§ **Problem to solve**: Below are some entries. Repeat exactly the lines from the one with "Leia mais (772, 1830)" through the one with "Søker ekstrahjelp /", and only those.

§ **Records for the task**:

______

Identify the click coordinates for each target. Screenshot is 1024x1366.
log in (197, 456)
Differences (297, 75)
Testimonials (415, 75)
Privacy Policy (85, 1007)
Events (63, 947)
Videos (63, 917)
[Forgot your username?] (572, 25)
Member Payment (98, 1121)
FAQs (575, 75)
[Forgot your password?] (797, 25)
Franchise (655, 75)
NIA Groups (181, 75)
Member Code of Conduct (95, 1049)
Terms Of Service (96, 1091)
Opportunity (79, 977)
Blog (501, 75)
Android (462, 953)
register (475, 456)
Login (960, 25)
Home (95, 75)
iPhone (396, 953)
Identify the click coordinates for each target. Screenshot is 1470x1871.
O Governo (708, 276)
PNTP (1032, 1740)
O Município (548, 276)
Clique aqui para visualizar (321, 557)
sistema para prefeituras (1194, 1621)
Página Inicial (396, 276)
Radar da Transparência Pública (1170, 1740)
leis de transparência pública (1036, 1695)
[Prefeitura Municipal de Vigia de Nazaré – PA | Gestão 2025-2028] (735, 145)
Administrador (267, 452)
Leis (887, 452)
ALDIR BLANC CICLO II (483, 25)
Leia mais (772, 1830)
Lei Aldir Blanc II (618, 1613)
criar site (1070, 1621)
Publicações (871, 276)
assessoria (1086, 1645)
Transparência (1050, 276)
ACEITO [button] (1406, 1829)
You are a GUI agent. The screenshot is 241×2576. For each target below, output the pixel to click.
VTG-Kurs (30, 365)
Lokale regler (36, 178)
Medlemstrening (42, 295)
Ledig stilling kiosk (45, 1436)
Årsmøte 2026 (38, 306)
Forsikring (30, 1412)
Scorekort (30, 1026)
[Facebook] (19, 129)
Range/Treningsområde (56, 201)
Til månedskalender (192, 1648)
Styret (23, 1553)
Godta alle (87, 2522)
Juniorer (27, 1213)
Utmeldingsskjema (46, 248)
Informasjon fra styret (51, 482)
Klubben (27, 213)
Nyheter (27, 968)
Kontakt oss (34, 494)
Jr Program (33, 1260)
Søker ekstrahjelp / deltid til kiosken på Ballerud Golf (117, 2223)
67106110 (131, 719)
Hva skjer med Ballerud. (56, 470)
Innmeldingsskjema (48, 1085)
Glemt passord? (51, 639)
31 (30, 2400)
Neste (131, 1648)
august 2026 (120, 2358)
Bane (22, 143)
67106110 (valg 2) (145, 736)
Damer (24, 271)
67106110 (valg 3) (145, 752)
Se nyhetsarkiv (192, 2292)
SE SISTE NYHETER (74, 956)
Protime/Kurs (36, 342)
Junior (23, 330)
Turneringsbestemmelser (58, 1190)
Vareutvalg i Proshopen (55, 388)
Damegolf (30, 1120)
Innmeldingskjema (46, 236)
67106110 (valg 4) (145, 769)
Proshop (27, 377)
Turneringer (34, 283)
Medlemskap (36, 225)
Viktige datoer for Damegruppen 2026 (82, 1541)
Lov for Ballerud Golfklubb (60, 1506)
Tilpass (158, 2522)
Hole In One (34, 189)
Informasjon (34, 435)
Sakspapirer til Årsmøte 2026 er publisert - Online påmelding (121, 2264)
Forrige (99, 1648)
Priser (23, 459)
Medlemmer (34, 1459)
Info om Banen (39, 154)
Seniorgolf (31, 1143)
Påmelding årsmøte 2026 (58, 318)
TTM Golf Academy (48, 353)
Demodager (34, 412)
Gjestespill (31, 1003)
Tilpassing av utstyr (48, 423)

______

§ **Exercise solution**:
Leia mais (772, 1830)
Lei Aldir Blanc II (618, 1613)
criar site (1070, 1621)
Publicações (871, 276)
assessoria (1086, 1645)
Transparência (1050, 276)
ACEITO [button] (1406, 1829)
You are a GUI agent. The screenshot is 241×2576. For each target below, output the pixel to click.
VTG-Kurs (30, 365)
Lokale regler (36, 178)
Medlemstrening (42, 295)
Ledig stilling kiosk (45, 1436)
Årsmøte 2026 (38, 306)
Forsikring (30, 1412)
Scorekort (30, 1026)
[Facebook] (19, 129)
Range/Treningsområde (56, 201)
Til månedskalender (192, 1648)
Styret (23, 1553)
Godta alle (87, 2522)
Juniorer (27, 1213)
Utmeldingsskjema (46, 248)
Informasjon fra styret (51, 482)
Klubben (27, 213)
Nyheter (27, 968)
Kontakt oss (34, 494)
Jr Program (33, 1260)
Søker ekstrahjelp / deltid til kiosken på Ballerud Golf (117, 2223)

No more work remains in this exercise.